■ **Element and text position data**

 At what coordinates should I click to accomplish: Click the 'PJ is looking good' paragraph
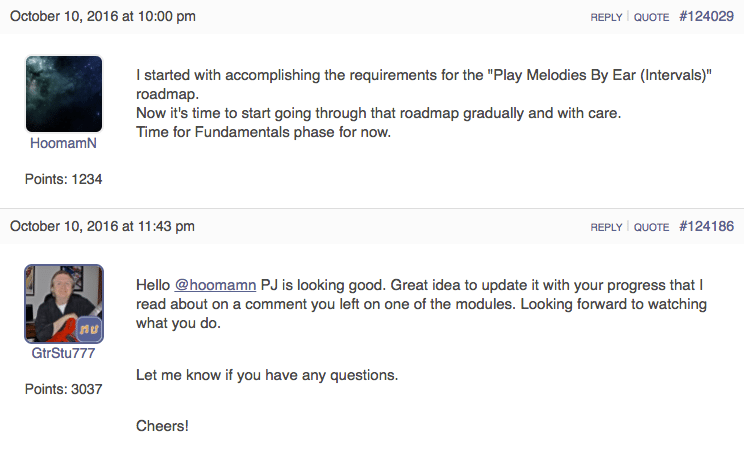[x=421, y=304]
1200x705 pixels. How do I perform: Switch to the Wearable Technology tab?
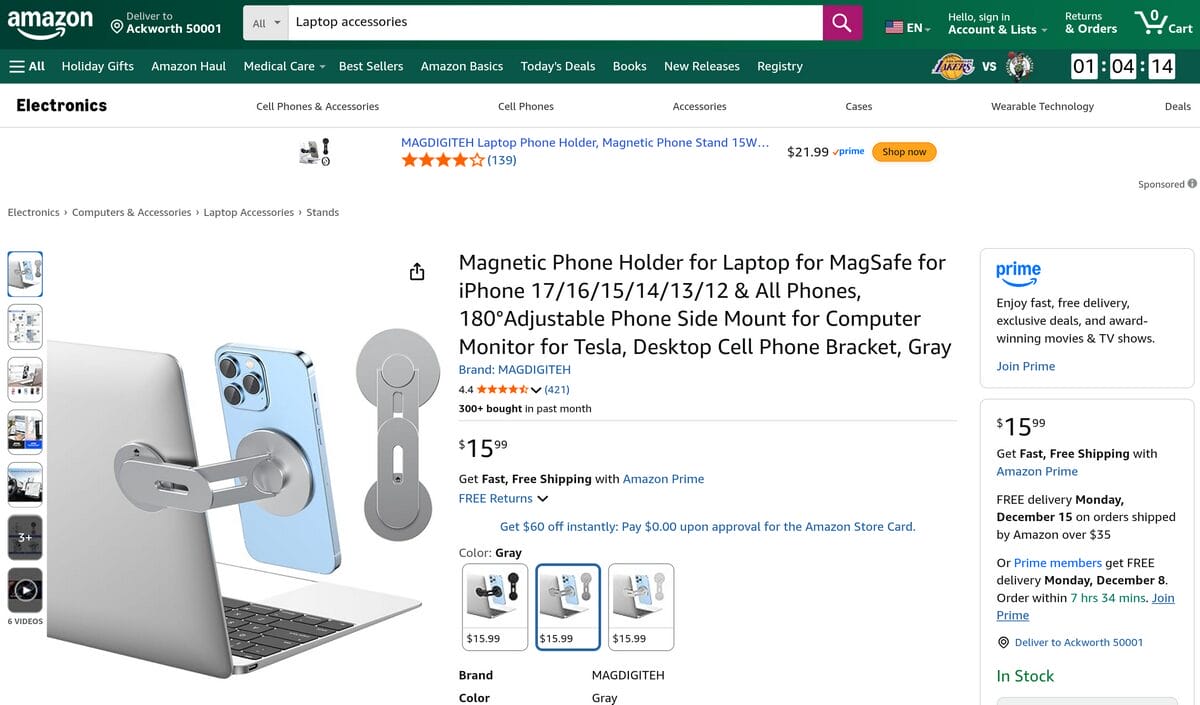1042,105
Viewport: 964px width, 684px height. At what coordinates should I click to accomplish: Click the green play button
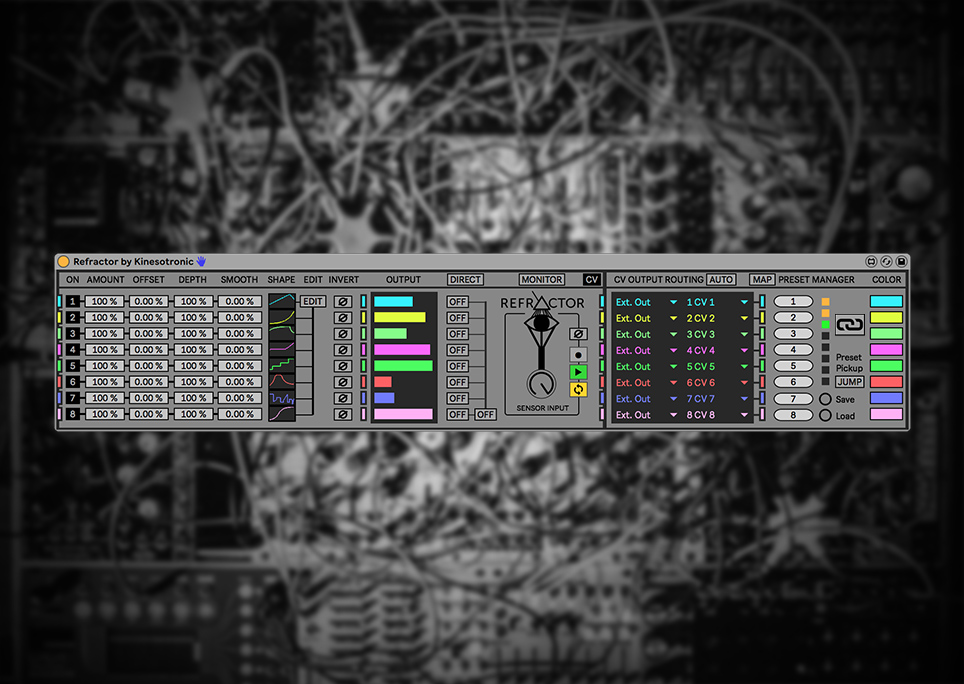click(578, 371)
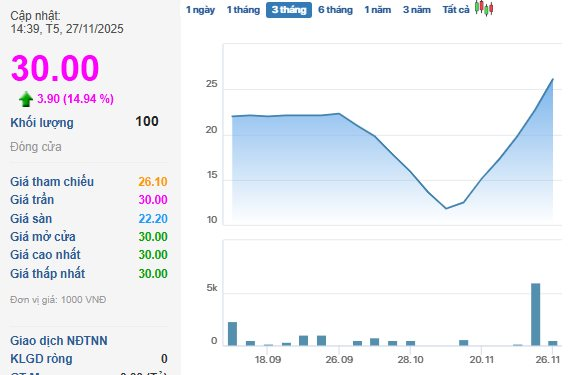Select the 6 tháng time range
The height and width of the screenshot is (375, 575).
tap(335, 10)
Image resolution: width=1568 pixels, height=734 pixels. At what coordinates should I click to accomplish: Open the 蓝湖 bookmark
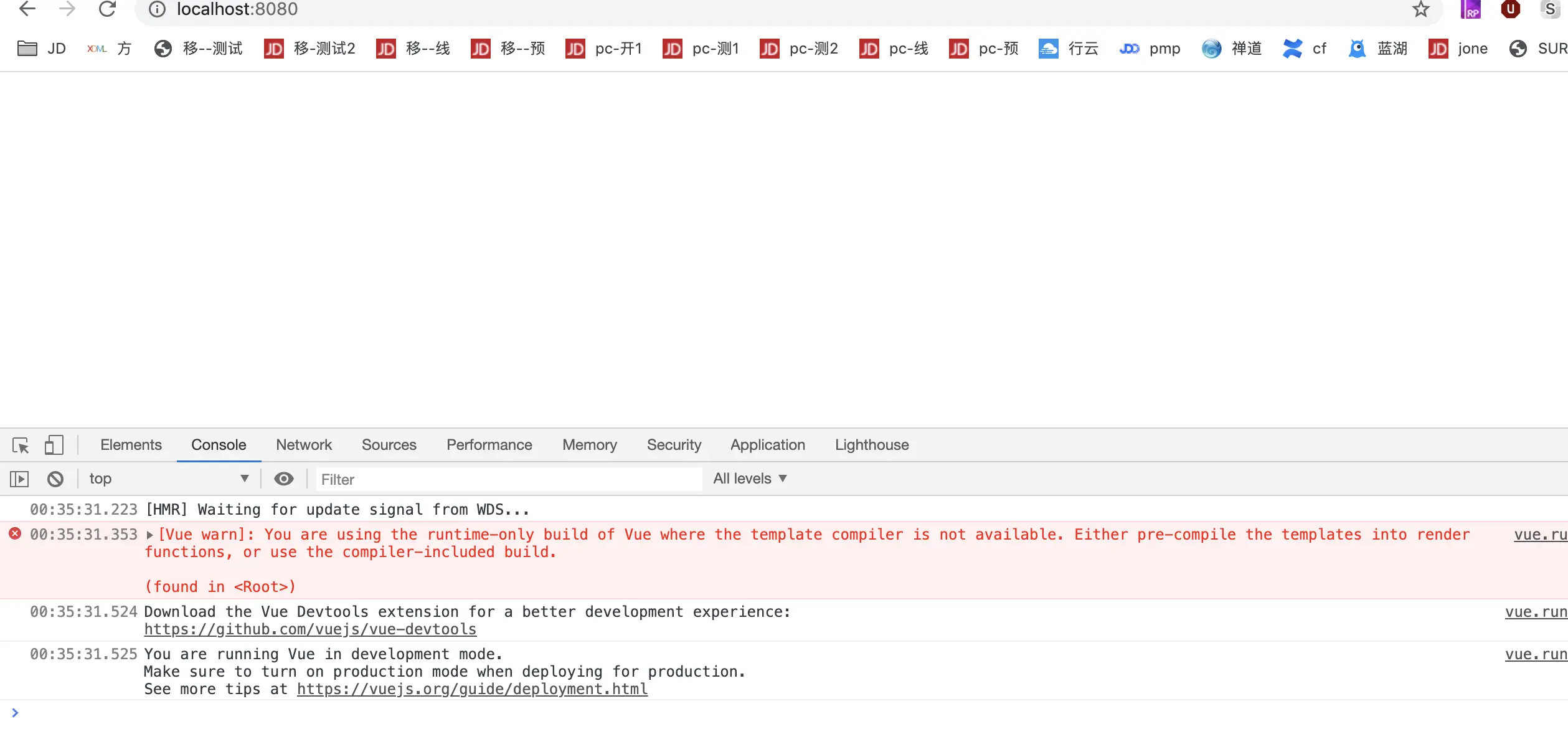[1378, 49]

■ **WHAT TO DO**
Could you echo every row above word for word, without the pictures?

■ **EXPECTED OUTPUT**
 At what coordinates should I click to accomplish: Click the 'PJ is looking good' paragraph
[x=421, y=304]
1200x705 pixels. How do I perform: Switch to the Wearable Technology tab?
1042,105
Viewport: 964px width, 684px height. At what coordinates should I click to accomplish: Click the green play button
click(578, 371)
Select the 6 tháng time range
The height and width of the screenshot is (375, 575).
tap(335, 10)
Image resolution: width=1568 pixels, height=734 pixels. At what coordinates should I click to accomplish: Open the 蓝湖 bookmark
[1378, 49]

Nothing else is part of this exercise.